Exercise prompt:
Reproduce all of the data exactly.

___ Supplied material ___

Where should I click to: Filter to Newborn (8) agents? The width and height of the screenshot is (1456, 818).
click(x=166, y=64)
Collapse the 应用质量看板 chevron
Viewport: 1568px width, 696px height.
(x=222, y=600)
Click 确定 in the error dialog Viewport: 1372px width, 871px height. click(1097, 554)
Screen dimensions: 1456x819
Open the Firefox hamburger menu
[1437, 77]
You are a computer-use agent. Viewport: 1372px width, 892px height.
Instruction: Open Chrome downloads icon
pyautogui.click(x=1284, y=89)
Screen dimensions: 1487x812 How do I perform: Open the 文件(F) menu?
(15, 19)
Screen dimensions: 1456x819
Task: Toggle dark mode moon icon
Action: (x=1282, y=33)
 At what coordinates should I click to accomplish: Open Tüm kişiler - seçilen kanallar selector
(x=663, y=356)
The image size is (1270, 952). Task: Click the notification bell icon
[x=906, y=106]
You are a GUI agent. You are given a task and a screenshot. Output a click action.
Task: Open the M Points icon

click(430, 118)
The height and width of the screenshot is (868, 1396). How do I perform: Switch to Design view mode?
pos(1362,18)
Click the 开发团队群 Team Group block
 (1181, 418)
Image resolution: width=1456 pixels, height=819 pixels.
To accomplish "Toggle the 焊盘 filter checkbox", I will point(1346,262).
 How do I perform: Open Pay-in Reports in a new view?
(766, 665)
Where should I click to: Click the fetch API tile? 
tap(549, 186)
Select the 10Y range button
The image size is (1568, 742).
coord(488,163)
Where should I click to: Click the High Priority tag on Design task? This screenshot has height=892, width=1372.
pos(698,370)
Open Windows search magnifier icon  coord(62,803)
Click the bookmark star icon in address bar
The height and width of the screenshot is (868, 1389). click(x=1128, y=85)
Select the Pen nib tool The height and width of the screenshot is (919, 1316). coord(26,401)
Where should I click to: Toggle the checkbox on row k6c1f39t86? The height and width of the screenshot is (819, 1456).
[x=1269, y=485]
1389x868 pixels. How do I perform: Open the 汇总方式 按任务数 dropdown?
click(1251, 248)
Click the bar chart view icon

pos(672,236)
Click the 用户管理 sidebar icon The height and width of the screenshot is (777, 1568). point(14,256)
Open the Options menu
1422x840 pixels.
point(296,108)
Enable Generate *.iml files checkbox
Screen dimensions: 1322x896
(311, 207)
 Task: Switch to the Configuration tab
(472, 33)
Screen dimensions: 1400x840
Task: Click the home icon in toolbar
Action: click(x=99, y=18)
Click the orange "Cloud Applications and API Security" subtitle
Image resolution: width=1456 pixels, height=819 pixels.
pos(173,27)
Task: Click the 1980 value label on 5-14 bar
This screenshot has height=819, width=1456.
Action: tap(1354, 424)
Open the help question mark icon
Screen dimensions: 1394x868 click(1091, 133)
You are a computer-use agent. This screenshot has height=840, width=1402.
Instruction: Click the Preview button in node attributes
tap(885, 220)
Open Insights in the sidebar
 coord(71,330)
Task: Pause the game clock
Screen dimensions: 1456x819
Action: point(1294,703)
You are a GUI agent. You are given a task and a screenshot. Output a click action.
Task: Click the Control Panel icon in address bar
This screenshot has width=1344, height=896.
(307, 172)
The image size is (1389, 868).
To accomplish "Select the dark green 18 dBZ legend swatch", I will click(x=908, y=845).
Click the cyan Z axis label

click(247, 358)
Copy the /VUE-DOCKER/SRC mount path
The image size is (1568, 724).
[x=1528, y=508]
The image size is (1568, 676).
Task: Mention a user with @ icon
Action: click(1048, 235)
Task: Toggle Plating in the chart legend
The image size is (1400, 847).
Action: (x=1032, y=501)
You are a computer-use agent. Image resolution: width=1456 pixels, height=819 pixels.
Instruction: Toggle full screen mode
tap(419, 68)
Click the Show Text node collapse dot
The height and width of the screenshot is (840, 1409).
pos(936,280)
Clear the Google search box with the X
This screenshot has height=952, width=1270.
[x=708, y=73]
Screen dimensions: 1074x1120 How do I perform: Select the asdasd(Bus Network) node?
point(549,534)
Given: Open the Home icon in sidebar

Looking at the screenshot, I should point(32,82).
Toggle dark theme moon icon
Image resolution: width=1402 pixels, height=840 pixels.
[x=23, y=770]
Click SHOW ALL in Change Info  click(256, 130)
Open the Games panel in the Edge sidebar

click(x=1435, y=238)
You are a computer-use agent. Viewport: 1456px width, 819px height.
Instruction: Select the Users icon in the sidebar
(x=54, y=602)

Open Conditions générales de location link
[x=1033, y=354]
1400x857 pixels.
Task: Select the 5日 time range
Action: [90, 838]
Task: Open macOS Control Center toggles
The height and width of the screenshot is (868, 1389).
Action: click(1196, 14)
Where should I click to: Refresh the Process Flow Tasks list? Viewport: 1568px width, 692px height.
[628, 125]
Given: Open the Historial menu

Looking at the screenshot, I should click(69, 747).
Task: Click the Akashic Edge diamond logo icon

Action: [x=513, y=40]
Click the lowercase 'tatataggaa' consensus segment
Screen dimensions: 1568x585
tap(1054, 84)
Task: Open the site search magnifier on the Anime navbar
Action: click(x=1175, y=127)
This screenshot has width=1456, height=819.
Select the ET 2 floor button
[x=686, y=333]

___

Solution to this exercise:
Where should I click to: Filter to Newborn (8) agents? The width and height of the screenshot is (1456, 818).
click(x=166, y=64)
Collapse the 应用质量看板 chevron
Viewport: 1568px width, 696px height.
(x=222, y=600)
Click 确定 in the error dialog Viewport: 1372px width, 871px height. click(1097, 554)
Screen dimensions: 1456x819
Open the Firefox hamburger menu
[1437, 77]
You are a computer-use agent. Viewport: 1372px width, 892px height.
Instruction: Open Chrome downloads icon
pyautogui.click(x=1284, y=89)
Screen dimensions: 1487x812 How do I perform: Open the 文件(F) menu?
(15, 19)
Screen dimensions: 1456x819
Task: Toggle dark mode moon icon
Action: (x=1282, y=33)
 At what coordinates should I click to accomplish: Open Tüm kişiler - seçilen kanallar selector
(x=663, y=356)
The image size is (1270, 952). Task: Click the notification bell icon
[x=906, y=106]
You are a GUI agent. You are given a task and a screenshot. Output a click action.
Task: Open the M Points icon

click(430, 118)
The height and width of the screenshot is (868, 1396). How do I perform: Switch to Design view mode?
pos(1362,18)
Click the 开发团队群 Team Group block
 (1181, 418)
Image resolution: width=1456 pixels, height=819 pixels.
To accomplish "Toggle the 焊盘 filter checkbox", I will point(1346,262).
 How do I perform: Open Pay-in Reports in a new view?
(766, 665)
Where should I click to: Click the fetch API tile? 
tap(549, 186)
Select the 10Y range button
The image size is (1568, 742).
coord(488,163)
Where should I click to: Click the High Priority tag on Design task? This screenshot has height=892, width=1372.
pos(698,370)
Open Windows search magnifier icon  coord(62,803)
Click the bookmark star icon in address bar
The height and width of the screenshot is (868, 1389). click(x=1128, y=85)
Select the Pen nib tool The height and width of the screenshot is (919, 1316). coord(26,401)
Where should I click to: Toggle the checkbox on row k6c1f39t86? The height and width of the screenshot is (819, 1456).
[x=1269, y=485]
1389x868 pixels. How do I perform: Open the 汇总方式 按任务数 dropdown?
click(1251, 248)
Click the bar chart view icon

pos(672,236)
Click the 用户管理 sidebar icon The height and width of the screenshot is (777, 1568). point(14,256)
Open the Options menu
1422x840 pixels.
point(296,108)
Enable Generate *.iml files checkbox
Screen dimensions: 1322x896
(311, 207)
 Task: Switch to the Configuration tab
(472, 33)
Screen dimensions: 1400x840
Task: Click the home icon in toolbar
Action: click(x=99, y=18)
Click the orange "Cloud Applications and API Security" subtitle
Image resolution: width=1456 pixels, height=819 pixels.
pos(173,27)
Task: Click the 1980 value label on 5-14 bar
This screenshot has height=819, width=1456.
Action: tap(1354, 424)
Open the help question mark icon
Screen dimensions: 1394x868 click(1091, 133)
You are a computer-use agent. This screenshot has height=840, width=1402.
Instruction: Click the Preview button in node attributes
tap(885, 220)
Open Insights in the sidebar
 coord(71,330)
Task: Pause the game clock
Screen dimensions: 1456x819
Action: point(1294,703)
You are a GUI agent. You are given a task and a screenshot. Output a click action.
Task: Click the Control Panel icon in address bar
This screenshot has width=1344, height=896.
(307, 172)
The image size is (1389, 868).
To accomplish "Select the dark green 18 dBZ legend swatch", I will click(x=908, y=845).
Click the cyan Z axis label

click(247, 358)
Copy the /VUE-DOCKER/SRC mount path
The image size is (1568, 724).
[x=1528, y=508]
The image size is (1568, 676).
Task: Mention a user with @ icon
Action: click(1048, 235)
Task: Toggle Plating in the chart legend
The image size is (1400, 847).
Action: (x=1032, y=501)
You are a computer-use agent. Image resolution: width=1456 pixels, height=819 pixels.
Instruction: Toggle full screen mode
tap(419, 68)
Click the Show Text node collapse dot
The height and width of the screenshot is (840, 1409).
pos(936,280)
Clear the Google search box with the X
This screenshot has height=952, width=1270.
[x=708, y=73]
Screen dimensions: 1074x1120 How do I perform: Select the asdasd(Bus Network) node?
point(549,534)
Given: Open the Home icon in sidebar

Looking at the screenshot, I should point(32,82).
Toggle dark theme moon icon
Image resolution: width=1402 pixels, height=840 pixels.
[x=23, y=770]
Click SHOW ALL in Change Info  click(256, 130)
Open the Games panel in the Edge sidebar

click(x=1435, y=238)
You are a computer-use agent. Viewport: 1456px width, 819px height.
Instruction: Select the Users icon in the sidebar
(x=54, y=602)

Open Conditions générales de location link
[x=1033, y=354]
1400x857 pixels.
Task: Select the 5日 time range
Action: [90, 838]
Task: Open macOS Control Center toggles
The height and width of the screenshot is (868, 1389).
Action: click(1196, 14)
Where should I click to: Refresh the Process Flow Tasks list? Viewport: 1568px width, 692px height.
[628, 125]
Given: Open the Historial menu

Looking at the screenshot, I should click(69, 747).
Task: Click the Akashic Edge diamond logo icon

Action: [x=513, y=40]
Click the lowercase 'tatataggaa' consensus segment
Screen dimensions: 1568x585
tap(1054, 84)
Task: Open the site search magnifier on the Anime navbar
Action: click(x=1175, y=127)
This screenshot has width=1456, height=819.
Select the ET 2 floor button
[x=686, y=333]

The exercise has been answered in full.